### Required work
From the line containing "This screenshot has" down to the last line of the listing, quote everything word for word, and nothing else, keeping pictures out.

### Input for this task
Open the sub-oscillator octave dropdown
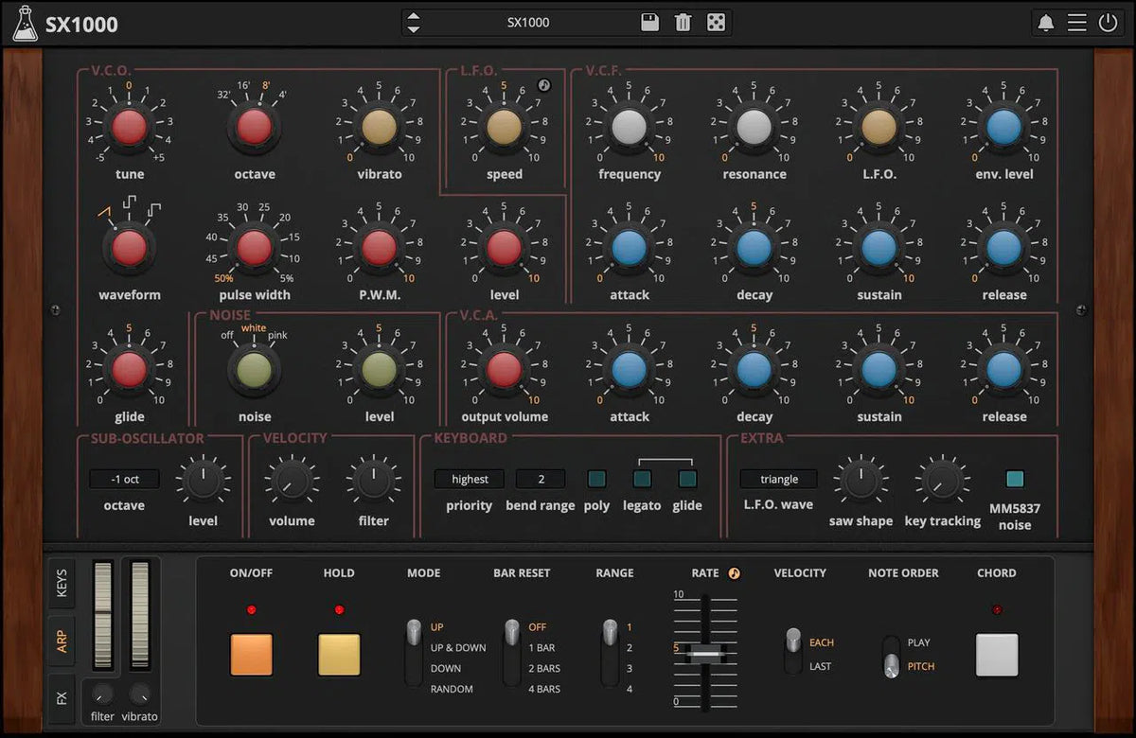coord(123,479)
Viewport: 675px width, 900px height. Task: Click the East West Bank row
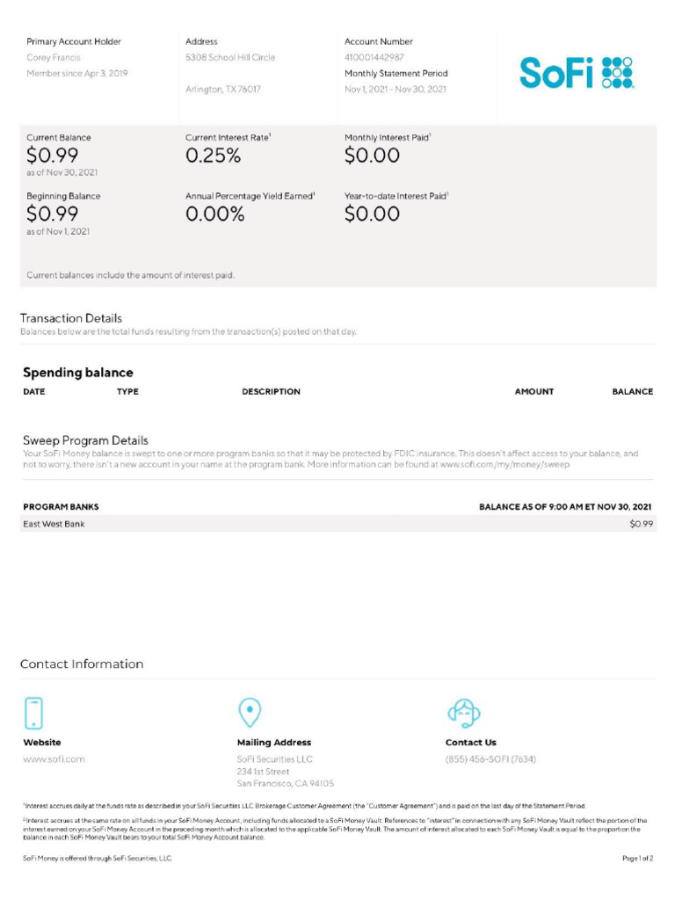tap(54, 524)
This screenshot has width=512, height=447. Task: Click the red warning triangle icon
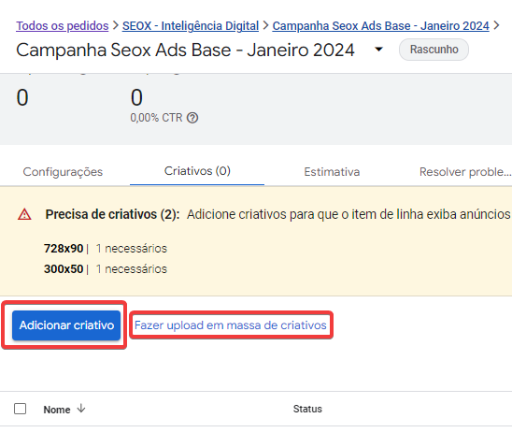click(24, 215)
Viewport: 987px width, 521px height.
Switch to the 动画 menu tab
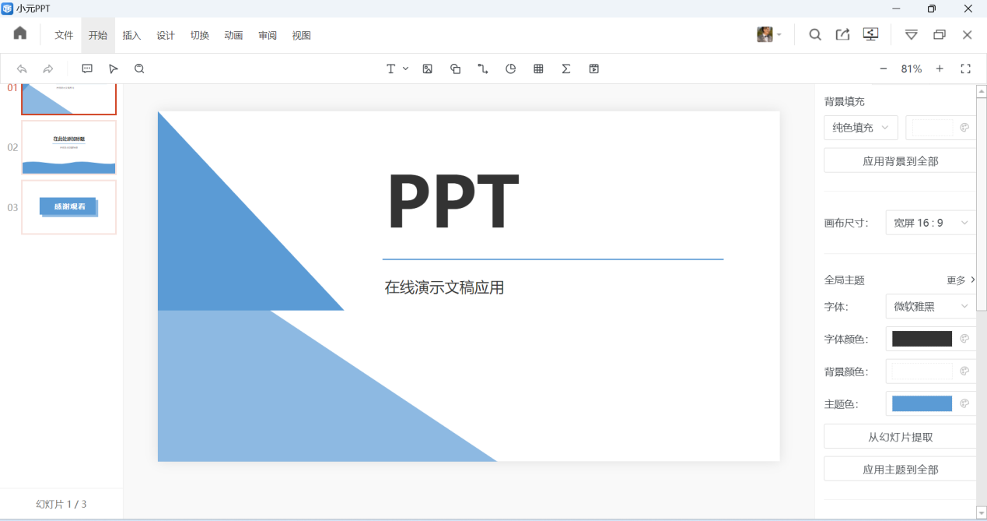click(233, 35)
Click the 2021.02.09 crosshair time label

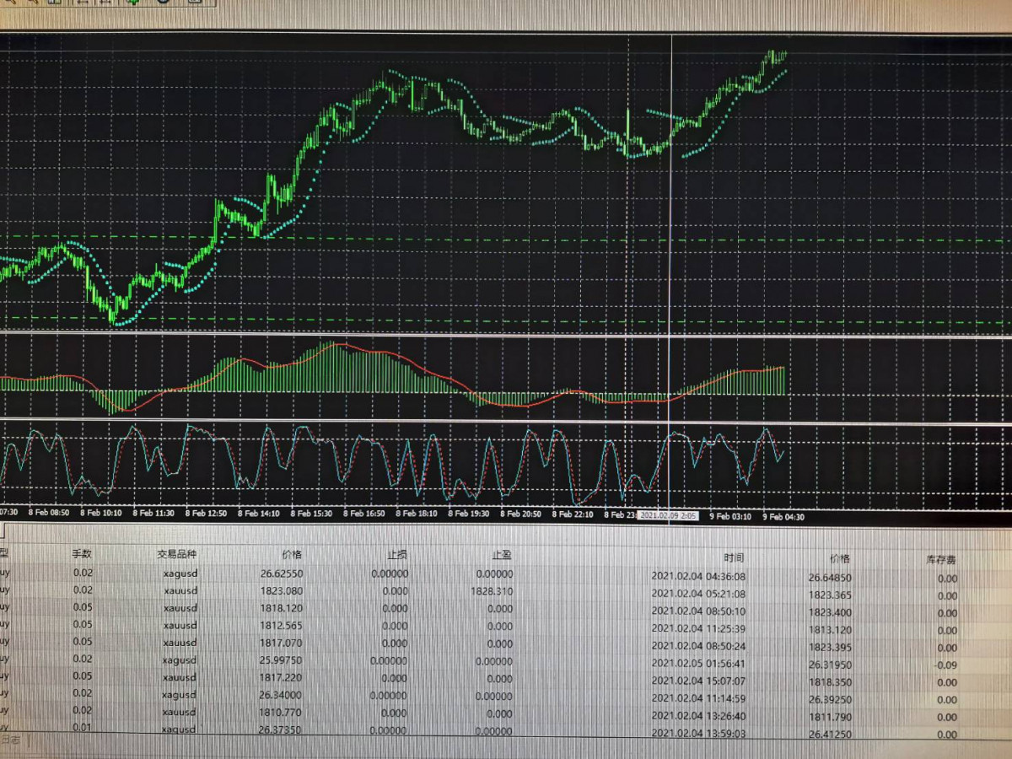tap(667, 514)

### Final answer
This screenshot has width=512, height=447. Task: Click the red warning triangle icon
click(24, 215)
Viewport: 987px width, 521px height.
Switch to the 动画 menu tab
click(233, 35)
Click the 2021.02.09 crosshair time label

tap(667, 514)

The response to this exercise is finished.